Ehrlich gesagt, wenn ich auf die politischen Veränderungen auf den Kontinenten sehe, dann führt am Miteinander von bisher Fremden gar kein Weg vorbei. Im Laufe der nächsten Jahre wird das Verhältnis Jung - Alt in Deutschand sich ungefähr um den Faktor 2,4 auseinanderentwickeln. Auf einen Arbeitenden kämen dann 2,4 Rentner, für die er mit zu bezahlen hätte. Gleichzeitig soll er für sein Alter vorsorgen und noch zur eigenen Familie etwas beisteuern. Das wird nicht funktionieren, Leute.

Es gibt Berechnungen, die sagen, Deutschland bräuchte ab jetzt (=2015) pro Jahr 500 000 Menschen, die hier einwandern, nur um das deutsche System zu stabilisieren. Das bedeutet, es würde weiter kippen, nur etwas langsamer.
Wir brauchen also heuer 500 000 Leute, die wir hier einbürgern. Gruß an alle ach so deutschen Abschiebebefürworter!
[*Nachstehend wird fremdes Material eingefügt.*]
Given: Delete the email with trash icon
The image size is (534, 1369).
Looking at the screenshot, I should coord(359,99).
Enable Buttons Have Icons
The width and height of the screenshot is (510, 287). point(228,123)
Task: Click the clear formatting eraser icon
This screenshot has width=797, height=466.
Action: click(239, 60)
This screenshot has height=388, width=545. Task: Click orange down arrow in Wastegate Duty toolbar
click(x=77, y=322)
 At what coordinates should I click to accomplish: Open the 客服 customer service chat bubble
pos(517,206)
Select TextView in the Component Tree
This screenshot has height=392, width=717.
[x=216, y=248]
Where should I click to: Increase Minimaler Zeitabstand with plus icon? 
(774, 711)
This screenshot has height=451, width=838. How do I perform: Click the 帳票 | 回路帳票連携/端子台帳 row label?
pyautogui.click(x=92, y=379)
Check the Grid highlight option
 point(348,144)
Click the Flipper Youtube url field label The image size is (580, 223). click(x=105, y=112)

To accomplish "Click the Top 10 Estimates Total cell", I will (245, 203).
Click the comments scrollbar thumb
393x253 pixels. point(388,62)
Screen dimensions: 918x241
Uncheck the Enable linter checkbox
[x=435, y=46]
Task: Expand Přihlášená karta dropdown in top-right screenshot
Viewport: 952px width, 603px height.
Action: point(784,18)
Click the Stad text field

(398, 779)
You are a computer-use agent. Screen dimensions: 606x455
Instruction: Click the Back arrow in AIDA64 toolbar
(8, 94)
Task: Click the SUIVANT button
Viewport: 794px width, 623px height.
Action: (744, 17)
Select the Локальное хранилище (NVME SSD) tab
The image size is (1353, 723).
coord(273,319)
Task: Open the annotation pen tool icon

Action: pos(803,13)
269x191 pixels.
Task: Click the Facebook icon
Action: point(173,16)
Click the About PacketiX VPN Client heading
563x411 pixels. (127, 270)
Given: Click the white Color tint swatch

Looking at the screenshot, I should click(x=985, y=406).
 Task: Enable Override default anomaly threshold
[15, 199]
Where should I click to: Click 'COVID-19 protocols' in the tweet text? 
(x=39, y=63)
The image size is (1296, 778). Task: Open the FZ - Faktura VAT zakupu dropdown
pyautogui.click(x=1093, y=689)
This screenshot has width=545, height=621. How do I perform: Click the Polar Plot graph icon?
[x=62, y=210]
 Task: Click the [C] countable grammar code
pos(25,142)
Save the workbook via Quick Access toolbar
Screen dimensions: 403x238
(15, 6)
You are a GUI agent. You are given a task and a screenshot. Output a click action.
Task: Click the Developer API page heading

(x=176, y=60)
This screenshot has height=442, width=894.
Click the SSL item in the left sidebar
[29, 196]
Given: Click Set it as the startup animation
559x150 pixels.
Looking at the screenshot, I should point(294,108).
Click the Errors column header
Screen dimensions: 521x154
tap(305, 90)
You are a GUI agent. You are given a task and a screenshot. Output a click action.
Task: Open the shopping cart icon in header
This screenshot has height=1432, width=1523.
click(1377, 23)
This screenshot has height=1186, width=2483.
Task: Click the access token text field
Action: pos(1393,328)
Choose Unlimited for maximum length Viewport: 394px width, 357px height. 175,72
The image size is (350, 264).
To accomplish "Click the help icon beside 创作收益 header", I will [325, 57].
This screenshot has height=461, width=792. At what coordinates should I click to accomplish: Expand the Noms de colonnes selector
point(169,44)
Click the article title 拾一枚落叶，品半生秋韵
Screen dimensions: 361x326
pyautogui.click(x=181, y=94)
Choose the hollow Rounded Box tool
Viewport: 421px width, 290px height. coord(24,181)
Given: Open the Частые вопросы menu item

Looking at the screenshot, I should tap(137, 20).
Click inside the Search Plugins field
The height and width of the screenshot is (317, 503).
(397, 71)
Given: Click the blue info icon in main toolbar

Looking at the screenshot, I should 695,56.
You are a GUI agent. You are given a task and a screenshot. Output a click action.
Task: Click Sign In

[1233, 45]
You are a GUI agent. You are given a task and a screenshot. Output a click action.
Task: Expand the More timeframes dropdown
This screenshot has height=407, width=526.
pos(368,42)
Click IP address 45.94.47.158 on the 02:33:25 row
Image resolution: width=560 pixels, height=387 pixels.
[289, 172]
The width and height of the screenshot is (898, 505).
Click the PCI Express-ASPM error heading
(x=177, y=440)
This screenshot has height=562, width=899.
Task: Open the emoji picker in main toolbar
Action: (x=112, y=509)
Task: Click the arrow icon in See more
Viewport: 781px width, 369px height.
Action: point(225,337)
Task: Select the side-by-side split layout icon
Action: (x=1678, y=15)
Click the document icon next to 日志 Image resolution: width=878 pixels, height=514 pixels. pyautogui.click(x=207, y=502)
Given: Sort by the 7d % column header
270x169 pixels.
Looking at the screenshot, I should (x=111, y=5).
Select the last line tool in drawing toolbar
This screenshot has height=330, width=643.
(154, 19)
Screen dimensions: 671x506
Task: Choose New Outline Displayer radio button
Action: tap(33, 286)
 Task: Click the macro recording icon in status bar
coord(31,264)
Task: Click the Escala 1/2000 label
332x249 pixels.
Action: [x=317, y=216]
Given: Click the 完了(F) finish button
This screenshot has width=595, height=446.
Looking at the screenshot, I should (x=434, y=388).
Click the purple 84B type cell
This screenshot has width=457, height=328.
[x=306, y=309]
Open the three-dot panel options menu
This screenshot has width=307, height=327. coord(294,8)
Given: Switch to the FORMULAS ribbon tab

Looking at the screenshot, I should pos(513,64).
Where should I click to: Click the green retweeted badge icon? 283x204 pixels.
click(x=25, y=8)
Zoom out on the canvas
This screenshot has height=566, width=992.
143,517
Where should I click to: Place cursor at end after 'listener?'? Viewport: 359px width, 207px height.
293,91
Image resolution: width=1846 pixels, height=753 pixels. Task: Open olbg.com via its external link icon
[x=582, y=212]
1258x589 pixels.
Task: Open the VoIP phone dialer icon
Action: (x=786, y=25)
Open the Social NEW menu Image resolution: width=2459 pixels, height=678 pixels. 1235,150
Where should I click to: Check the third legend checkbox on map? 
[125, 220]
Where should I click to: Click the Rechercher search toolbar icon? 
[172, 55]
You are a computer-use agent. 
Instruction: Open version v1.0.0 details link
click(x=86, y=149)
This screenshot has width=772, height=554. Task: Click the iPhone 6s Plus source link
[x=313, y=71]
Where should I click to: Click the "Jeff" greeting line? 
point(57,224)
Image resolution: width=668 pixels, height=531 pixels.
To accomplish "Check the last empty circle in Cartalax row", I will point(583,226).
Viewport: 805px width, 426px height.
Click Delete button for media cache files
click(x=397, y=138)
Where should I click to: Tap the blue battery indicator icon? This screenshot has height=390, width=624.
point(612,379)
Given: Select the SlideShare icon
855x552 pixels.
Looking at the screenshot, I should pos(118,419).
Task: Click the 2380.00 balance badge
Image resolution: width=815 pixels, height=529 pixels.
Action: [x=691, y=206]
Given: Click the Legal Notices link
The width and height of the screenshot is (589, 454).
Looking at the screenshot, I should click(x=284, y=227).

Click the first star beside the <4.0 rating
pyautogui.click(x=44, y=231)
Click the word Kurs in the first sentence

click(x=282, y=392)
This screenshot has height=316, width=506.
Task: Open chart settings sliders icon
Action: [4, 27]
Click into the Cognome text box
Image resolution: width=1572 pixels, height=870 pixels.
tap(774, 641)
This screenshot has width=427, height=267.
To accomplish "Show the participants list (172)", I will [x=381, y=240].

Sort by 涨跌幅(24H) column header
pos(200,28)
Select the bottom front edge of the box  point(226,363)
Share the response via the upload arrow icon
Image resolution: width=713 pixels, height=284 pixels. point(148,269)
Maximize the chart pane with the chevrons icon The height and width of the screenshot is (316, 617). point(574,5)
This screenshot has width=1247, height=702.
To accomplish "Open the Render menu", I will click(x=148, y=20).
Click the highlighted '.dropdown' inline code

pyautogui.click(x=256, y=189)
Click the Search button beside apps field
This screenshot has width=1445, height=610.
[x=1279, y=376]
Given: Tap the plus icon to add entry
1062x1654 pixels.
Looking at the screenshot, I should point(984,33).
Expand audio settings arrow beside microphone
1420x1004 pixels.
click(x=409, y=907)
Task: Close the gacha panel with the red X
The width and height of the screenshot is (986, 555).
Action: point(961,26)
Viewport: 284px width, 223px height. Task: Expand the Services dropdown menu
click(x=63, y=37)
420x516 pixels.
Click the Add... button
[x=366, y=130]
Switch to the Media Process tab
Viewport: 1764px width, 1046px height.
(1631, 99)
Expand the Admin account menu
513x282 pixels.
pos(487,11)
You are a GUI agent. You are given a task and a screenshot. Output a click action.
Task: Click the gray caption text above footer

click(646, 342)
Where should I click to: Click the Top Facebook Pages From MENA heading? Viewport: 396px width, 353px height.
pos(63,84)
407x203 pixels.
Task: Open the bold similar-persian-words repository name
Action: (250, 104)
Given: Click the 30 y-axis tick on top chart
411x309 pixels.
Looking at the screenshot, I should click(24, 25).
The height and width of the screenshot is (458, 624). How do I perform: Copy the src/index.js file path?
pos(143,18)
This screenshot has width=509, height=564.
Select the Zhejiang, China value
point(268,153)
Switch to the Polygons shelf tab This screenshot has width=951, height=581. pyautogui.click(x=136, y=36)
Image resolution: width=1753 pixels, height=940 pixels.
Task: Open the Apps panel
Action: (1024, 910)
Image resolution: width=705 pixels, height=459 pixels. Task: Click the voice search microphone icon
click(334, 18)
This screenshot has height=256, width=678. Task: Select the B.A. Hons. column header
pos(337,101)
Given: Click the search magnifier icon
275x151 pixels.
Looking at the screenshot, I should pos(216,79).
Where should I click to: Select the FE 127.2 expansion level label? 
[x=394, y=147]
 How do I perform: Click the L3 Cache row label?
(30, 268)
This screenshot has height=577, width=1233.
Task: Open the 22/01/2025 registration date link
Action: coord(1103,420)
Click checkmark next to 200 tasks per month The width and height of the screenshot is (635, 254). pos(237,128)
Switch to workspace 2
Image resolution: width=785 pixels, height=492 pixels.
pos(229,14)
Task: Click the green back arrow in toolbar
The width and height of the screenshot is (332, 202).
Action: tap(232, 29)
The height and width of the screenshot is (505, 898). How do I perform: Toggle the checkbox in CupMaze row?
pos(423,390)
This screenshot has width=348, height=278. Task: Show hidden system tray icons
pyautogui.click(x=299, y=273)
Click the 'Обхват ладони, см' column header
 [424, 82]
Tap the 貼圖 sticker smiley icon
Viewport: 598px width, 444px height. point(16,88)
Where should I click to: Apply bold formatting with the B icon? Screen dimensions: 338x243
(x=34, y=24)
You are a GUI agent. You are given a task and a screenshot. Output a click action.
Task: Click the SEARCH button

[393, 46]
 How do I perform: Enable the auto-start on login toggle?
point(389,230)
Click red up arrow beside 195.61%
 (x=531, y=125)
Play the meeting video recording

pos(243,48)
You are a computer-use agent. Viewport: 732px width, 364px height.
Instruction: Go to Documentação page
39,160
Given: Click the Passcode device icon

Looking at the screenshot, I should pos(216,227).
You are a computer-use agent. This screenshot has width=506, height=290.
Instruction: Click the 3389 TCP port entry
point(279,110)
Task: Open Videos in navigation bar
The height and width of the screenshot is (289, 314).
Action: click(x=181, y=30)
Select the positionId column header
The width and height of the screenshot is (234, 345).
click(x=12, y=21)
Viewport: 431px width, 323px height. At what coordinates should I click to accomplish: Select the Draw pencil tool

Ihr seid nicht auf der Höhe der Zeit.

Multi-kulti hat geistig einen riesen Vorteil: Es zwingt einem, nichts für selbstverständlich zu halten. Während wir bei Leuten aus unserem Kulturkreis vieles einfach annehmen ohne zu überprüfen, ob wir da nicht jemand Unrecht tun, braucht es bei Multi-kulti wesentlich mehr von dem, was sonst schnell verloren geht: Neugier, Offenheit für anderes und die Annahme, dass meine Meinung nicht die bessere Wahrheit ist. Multi-kulti hält einem geistig beweglich und den eigenen Horizont weit. Das ist mir lieber als alles andere.